Today, more than 400 children from 15 villages are housed, fed and educated at the Village of Hope, returning home during holidays. The school day begins early, with chapel every morning at 5 a.m. Morning chores are also part of the routine. The children are learning so well that they consistently place in the top three on the national exams.
As the children progressed through to middle school, the Village of Hope added facilities to accommodate the secondary level of education. But Pastor Michel’s vision didn’t stop there. He wanted to build a vocational school and a college called The Light of Hope University. To develop the plans and begin building, the Village of Hope needed the help of skilled professionals. Pastor Michel contacted Engineering Ministries International (eMi), a nonprofit organization comprising volunteer surveyors, engineers and architects whose passion is to share their faith and provide professional services to the poorest of the poor. eMi quickly got on board with the project. “We were impressed with the vision of this university coupled with the enthusiasm and drive of Pastor Michel,” says Bob Smith, surveyor and project leader for eMi. “Here was a chance to help a Christian ministry administer a profound positive change in one of the poorest regions of the world.”
Building the TeamIn March 2009, the first team of professionals visited the site to begin developing a Master Plan for a university that would potentially educate 3,000 students on a 50-acre site. The team consisted of three civil engineers (one of whom was an eMi intern), a surveyor, two architects and a structural engineer.
The team returned home and began planning for the next phase, which would involve a much larger team returning to Burkina Faso in February 2010. Bob, the only land surveyor on full-time staff at eMi, would lead the trip. Although Bob had participated in nearly 40 short-term mission trips (including 30 with eMi in the past 10 years), he had never worked on a project of this scale. “My initial thought was to have three surveyors work with me to complete the topographic survey for the Master Plan,” he says.
He already had one surveyor on board. Steve Parker, PLS, owner of Boundary Stone Surveying PC of Colorado Springs, Colo., had been slated for a trip earlier in 2009 but had been required to postpone it due to scheduling issues. Steve was eager for the chance to serve.

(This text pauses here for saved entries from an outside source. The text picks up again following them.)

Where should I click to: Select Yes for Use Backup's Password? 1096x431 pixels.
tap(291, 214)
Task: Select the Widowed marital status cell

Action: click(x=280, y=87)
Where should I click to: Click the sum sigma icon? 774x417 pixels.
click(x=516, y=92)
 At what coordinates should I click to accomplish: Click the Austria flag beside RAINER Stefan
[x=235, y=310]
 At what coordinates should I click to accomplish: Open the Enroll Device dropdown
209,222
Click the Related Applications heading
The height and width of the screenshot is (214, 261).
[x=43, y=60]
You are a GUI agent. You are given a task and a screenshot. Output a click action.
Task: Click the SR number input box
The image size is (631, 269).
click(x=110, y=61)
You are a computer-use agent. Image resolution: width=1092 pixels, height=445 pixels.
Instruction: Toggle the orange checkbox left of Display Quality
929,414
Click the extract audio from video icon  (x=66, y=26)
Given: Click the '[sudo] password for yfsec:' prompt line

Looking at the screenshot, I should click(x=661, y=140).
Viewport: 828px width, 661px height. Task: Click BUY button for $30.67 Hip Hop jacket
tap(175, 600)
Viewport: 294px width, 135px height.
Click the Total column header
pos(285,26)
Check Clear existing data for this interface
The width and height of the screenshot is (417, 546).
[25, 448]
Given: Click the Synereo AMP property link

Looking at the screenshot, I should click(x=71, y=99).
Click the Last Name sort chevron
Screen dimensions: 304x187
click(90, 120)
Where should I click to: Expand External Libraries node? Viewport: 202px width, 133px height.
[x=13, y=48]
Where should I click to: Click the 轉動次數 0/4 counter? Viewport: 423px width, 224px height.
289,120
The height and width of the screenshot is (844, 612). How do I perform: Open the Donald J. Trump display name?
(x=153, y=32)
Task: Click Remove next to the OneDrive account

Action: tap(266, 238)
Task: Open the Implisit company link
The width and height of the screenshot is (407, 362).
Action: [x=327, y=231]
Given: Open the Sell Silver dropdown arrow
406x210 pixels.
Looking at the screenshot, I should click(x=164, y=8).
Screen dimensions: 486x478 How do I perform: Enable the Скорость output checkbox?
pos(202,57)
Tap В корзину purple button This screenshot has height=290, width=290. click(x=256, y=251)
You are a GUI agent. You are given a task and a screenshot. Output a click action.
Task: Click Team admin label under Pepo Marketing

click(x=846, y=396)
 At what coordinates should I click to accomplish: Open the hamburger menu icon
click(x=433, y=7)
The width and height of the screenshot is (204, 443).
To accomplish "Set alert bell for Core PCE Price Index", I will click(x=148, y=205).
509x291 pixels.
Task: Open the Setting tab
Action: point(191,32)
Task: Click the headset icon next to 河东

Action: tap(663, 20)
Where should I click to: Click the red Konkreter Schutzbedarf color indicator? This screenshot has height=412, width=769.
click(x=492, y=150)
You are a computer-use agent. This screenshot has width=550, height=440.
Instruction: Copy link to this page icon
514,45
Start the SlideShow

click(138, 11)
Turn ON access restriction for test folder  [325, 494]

Bob needed to find just two more volunteers--or so he thought.
When he called Randy Stelzner, PLS, CFedS, survey manager at Inberg-Miller Engineers in Riverton, Wyo., in early November 2009, Randy was ready. “I had first heard about eMi at the ACSM annual convention in Salt Lake City, Utah, in February 2009, where eMi had an exhibit booth,” Randy says. “I had spent some time talking to Bob and his wife, Marilyn, during the conference, discussing the purpose of eMi and some of its past and future projects. I knew I would be interested in the opportunity to volunteer my talents and share my faith.”
As Randy was discussing the trip with Bob on speakerphone, Jay Drake, PLS, assistant survey manger with Inberg-Miller Engineers, walked by. Overhearing the conversation, Jay entered Randy’s office and said that he also wanted to participate. This could prove challenging to the company. “For both the survey manager and assistant survey manager to be out of the office simultaneously for 14 to 15 days, the current workload would have to be completed or delegated to other surveyors,” Randy says. “Thankfully, we were able to coordinate to cover our responsibilities, and the team of three was in place.”
As the men began discussing the project through conference calls and e-mails, they agreed that they could probably complete the task for the original scope of work in the allotted time with just the four of them but that it would be nice to have two more surveyors on board just in case.
A few weeks later, the team got a call from David C. Lee, PLS, CFedS, survey manager for Forsgren Associates in Idaho and Wyoming. As Dave was cleaning out his e-mail on New Year’s Eve, he found several messages from eMi asking if he would be interested in participating in this project. Having just returned from a third trip to Africa in less than two years, Dave wasn’t sure it would be fair to his family to go again so soon, so he set the e-mails aside. But he couldn’t stop thinking about them. After a week or so of deep thought and prayer, Dave decided to join the team.
He also contacted Cameron Forth from Driggs, Idaho, a very capable survey technician whom he had worked with over the years. Cameron was also fired up for this trip and immediately began making preparations for the mid-February 2010 departure.
The team of five surveyors was in place. We had no idea what challenges we would encounter on our journey--only Bob and Dave had any experience working in a third-world country. But we all had faith that we would be able to complete the task at hand.
Making the Journey“Team Ouaga,” as we were called, also consisted of two civil engineers, two landscape architects, an eMi intern, and a married couple who would work with the teachers at the Village of Hope and share some of their ideas on education. Bob and his wife, Marilyn, were the trip leaders.
The engineers would have to determine the feasibility of a wastewater treatment facility (something new to the region) and the availability of fresh water. The landscape architects would then design the layout of the university. The surveyors, of course, would handle the topographic survey work.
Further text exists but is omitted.